Fluoreszenz

Fluoreszenz ist für die Untersuchung von Biomolekülen eine sehr empfindliche und vielseitig verwendete, spektroskopische Eigenschaft. Entweder werden intrinsische Fluorophore von Proteinen wie z. B. Tryptophane ausgenutzt oder es werden an bestimmte Seitenketten kleine, fluoreszierende Farbstoffe chemisch angeknüpft. Seit einigen Jahren dient auch das grün fluoreszierende Protein (GFP) dazu, andere Proteine zum Beispiel in einer lebenden Zelle oder in einem ganzen Organismus sichtbar zu machen. Wir nutzen diese genannten, verschiedenen Möglichkeiten, um die Interaktion von Proteinen quantitativ zu bestimmen – und zwar bezüglich ihrer Affinität (Spezifität) wie auch der Assoziations- und Dissziationsgeschwindigkeiten.
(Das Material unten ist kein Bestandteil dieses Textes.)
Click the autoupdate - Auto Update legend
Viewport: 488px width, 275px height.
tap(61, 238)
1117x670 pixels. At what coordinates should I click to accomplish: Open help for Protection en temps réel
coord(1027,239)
Dazu verwenden wir konventionelle Fluoreszenz-Spektrometer beziehungsweise die stopped flow Technik. Eine besonders interessante Methode stellt für unsere Untersuchungen der Fluoreszenz-Energietransfer (FRET) dar, der zusätzlich zur Bindung zweier Biomoleküle auch noch Informationen über den Abstand bestimmter Teile (Domänen) innerhalb der Proteinkomplexe liefern kann.



Links: Die Abbildng zeigt eine typische Fluoreszenztitration, um die Affinität zwischen dem GTP-bindenden Protein hGBP1 und einem Nukleotid zu bestimmen. Die erhaltenen Daten erlauben eine genaue Berechnung der Gleichgewichtskonstanten.
Rechts: Strukturformel von GTP mit der fluoreszierenden „mant“-Gruppe, die wir für unsere Studien häufig verwenden.
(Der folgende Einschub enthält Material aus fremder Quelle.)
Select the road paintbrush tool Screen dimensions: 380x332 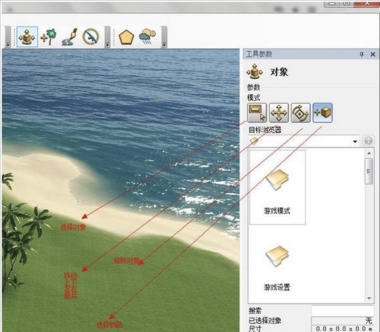click(70, 37)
Schematische Illustration des Förster Resonanz Energietransfer (FRET). Zwei verschiedene Fluorophore werden jeweils an bestimmte Positionen in einem Protein (oder auf zwei verschiedenen) angebracht. Die spektroskopischen Eigenschaften sind derart gewählt, dass die Fluoreszenzanregung des einen Fluorophors (hier blau) zur Lichtemission des anderen (rot) führt, wobei dieser Effekt vom Abstand abhängig ist. Dadurch können wir nicht nur Informationen über Interaktionsgleichgewichte erhalten (s. o.), sondern auch über dynamische Prozesse und strukturelle Veränderungen.


In diesem Ausschnitt aus der Röntgenstruktur des Ras/Nore Proteinkomplexes (entscheidend an der Regulation des programmierten Zelltods beteiligt) ist die räumliche Anordnung der Fluorophore (Nukleotid oben, Tryptophan unten) zu sehen, deren FRET die Interaktion von Ras und Nore wie auch den Abstand im Komplex quantitativ analysieren lässt.